The exhibition reaches its crescendo with three monumental works in the final room. Adjacent to a 26’ long unstretched canvas which now resides in the permanent collection of the San Francisco Museum of Modern Art, hangs ‘Money to Loan‘ which combines typographic, figurative and decorative elements to create a folkloric urban landscape. In many ways, it is a love letter to the hand painted signs around the Mission District with multiple references to the neighbourhood’s Chicana heritage and a pawnbrokers which at the time was located on 6th Street. “I like things that are handmade,” the artist explains in respect of the storefront lettering ‘in that they did it themselves. That’s what I find beautiful’.
Main Drag, which was originally shown at the Institute of Contemporary Art in Philadelphia, was Kilgallen’s most ambitious work both in terms of its physical scale and its wide-ranging, cinematic narrative. The huge patchwork of storefronts, portraits and letterforms alludes to southern California’s coastal towns and the community to which they’re home. The work is a testament to the Amish resourcefulness that she so admired, both in the sense that many of the raw materials used were scavenged and because painted elements from her previous two shows at Deitch Projects and the Hammer Museum have been repurposes and incorporated into the new installation.
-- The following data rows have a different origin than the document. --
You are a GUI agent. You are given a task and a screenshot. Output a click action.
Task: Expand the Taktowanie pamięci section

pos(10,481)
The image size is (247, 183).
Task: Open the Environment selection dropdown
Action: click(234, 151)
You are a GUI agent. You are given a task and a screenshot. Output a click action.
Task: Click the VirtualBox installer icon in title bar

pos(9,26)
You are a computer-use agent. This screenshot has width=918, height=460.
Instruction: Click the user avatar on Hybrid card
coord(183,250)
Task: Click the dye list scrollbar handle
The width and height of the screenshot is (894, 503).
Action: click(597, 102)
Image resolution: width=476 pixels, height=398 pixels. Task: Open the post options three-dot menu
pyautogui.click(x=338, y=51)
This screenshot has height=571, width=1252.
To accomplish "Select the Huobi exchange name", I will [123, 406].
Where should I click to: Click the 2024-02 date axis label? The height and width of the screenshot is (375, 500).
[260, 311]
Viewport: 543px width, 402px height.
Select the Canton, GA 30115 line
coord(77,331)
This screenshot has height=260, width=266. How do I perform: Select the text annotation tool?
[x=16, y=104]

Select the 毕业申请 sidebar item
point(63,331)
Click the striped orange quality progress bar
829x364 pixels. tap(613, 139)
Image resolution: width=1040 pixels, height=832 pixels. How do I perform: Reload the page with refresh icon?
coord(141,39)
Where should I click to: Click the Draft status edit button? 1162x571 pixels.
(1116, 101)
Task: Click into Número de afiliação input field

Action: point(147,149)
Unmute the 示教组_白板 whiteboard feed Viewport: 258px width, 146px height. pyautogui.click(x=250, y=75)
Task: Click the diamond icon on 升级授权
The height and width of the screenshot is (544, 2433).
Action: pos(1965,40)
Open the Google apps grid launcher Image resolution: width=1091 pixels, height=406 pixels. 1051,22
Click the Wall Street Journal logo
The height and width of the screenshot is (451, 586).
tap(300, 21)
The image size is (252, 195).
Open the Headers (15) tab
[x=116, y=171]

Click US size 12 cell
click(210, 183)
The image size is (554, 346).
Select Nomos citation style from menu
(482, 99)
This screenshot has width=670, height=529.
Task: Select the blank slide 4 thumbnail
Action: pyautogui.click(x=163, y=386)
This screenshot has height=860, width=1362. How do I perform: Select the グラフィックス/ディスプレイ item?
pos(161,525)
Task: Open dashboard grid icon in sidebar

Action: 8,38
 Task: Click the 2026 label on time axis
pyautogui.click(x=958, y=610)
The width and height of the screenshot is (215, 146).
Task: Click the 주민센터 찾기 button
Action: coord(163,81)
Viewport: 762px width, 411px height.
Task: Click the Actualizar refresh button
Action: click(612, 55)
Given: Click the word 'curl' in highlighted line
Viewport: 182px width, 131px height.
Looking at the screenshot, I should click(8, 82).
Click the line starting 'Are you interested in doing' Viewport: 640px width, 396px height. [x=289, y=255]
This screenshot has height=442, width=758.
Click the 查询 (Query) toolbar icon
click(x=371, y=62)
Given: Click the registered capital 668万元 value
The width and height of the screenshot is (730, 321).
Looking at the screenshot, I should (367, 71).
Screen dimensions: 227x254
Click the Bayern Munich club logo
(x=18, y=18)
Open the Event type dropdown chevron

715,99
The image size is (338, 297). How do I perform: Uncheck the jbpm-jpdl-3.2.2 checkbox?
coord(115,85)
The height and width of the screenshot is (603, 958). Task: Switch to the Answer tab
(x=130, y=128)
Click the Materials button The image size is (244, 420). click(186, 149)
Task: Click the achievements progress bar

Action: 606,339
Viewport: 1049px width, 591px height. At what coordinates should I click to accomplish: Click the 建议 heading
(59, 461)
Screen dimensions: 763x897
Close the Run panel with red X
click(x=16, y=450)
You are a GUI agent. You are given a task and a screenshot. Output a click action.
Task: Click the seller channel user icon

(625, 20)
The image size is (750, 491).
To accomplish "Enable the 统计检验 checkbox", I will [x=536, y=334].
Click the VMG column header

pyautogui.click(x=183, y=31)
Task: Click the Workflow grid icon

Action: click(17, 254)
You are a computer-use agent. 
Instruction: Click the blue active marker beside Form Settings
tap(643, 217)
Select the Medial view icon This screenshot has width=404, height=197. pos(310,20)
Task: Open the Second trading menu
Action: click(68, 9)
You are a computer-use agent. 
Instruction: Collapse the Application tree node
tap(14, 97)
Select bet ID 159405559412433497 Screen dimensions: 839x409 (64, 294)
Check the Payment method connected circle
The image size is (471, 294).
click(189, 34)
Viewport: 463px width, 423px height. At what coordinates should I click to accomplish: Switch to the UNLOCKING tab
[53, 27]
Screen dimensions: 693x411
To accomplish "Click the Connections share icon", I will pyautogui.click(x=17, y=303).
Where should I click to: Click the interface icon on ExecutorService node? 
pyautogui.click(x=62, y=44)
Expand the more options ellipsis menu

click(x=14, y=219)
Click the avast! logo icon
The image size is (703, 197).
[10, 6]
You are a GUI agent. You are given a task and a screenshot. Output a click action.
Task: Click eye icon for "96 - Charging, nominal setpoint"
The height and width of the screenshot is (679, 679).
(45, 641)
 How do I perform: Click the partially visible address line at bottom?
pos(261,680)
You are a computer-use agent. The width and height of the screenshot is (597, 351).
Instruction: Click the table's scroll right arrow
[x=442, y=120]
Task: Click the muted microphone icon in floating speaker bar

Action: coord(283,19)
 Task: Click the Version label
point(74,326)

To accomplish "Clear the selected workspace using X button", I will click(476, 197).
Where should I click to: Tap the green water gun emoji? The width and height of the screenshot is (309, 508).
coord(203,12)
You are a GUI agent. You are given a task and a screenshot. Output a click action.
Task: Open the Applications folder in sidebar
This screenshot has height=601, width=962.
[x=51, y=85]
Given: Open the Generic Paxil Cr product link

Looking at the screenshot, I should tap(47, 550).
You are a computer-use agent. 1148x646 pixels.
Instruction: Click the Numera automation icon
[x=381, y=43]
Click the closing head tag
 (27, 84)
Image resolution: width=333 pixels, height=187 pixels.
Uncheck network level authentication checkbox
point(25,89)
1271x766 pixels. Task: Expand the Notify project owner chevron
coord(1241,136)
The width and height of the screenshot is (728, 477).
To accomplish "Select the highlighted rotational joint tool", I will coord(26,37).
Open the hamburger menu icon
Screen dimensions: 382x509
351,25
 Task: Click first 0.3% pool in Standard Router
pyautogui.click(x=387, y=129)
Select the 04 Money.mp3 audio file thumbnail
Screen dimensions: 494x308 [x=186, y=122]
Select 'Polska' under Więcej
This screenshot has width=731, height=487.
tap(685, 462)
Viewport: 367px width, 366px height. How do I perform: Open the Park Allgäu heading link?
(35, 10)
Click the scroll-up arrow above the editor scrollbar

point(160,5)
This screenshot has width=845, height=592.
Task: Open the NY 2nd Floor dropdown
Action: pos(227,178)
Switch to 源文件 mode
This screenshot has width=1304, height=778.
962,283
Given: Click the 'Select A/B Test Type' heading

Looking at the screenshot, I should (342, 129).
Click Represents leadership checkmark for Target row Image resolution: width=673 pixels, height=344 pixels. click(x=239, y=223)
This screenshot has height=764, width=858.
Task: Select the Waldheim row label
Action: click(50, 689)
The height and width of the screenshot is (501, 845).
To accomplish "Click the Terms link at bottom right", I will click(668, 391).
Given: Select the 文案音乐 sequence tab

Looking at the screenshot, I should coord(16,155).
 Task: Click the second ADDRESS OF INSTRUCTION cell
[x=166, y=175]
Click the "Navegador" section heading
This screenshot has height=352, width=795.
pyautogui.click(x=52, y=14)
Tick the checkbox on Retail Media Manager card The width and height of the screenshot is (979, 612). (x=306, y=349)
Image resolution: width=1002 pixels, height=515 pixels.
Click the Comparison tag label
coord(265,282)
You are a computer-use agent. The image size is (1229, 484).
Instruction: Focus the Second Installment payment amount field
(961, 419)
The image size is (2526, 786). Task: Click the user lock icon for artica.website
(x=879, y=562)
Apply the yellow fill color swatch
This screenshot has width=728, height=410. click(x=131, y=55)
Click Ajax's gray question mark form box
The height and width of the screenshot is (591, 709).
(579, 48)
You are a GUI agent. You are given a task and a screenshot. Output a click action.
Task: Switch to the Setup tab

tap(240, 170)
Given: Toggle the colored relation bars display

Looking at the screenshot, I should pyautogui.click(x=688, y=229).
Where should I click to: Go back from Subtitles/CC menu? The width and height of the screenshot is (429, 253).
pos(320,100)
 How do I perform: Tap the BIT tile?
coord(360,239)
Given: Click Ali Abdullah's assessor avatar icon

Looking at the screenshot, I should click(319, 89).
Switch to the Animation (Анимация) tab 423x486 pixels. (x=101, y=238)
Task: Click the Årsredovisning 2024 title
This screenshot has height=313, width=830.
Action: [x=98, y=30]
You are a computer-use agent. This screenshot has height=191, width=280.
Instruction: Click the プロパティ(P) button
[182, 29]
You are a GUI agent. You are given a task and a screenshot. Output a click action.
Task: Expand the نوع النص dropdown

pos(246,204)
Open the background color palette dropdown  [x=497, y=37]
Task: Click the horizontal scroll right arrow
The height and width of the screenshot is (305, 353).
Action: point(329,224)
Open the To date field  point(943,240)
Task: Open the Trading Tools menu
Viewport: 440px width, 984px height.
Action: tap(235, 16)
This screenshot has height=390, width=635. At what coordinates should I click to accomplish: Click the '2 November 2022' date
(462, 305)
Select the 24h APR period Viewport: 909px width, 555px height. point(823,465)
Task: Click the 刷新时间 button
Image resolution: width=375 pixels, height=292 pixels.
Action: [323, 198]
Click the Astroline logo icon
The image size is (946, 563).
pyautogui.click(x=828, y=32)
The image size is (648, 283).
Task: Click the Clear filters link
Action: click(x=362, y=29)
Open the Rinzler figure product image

The towers were inspired by shacks made from billboards she encountered in Baja California and the bars of soap tumbling out of them are reminiscent of the ex-voto in the Igreja Nossa Senhor Do Bonfim church in Brazil which she visited with McGee in 1994. Modest gems can be found nestled throughout the work’s overall ecosystem: a surfer heads to the beach down a street which exists both in and out of time; the demeanour of a mariachi violinist has been executed with a disarming economy of line; the letters B.V. in the bottom left have been rendered in a characterful carnival script and reference one of her husband’s occasionally used monikers – Bernon Vernon.
In the artist’s statement from her first solo show in 1997, Kilgallen said “I am interested in things made by the human hand”. This exhibition is a celebration of the imperfections created by the human hand and the beauty which that reveals about ourselves.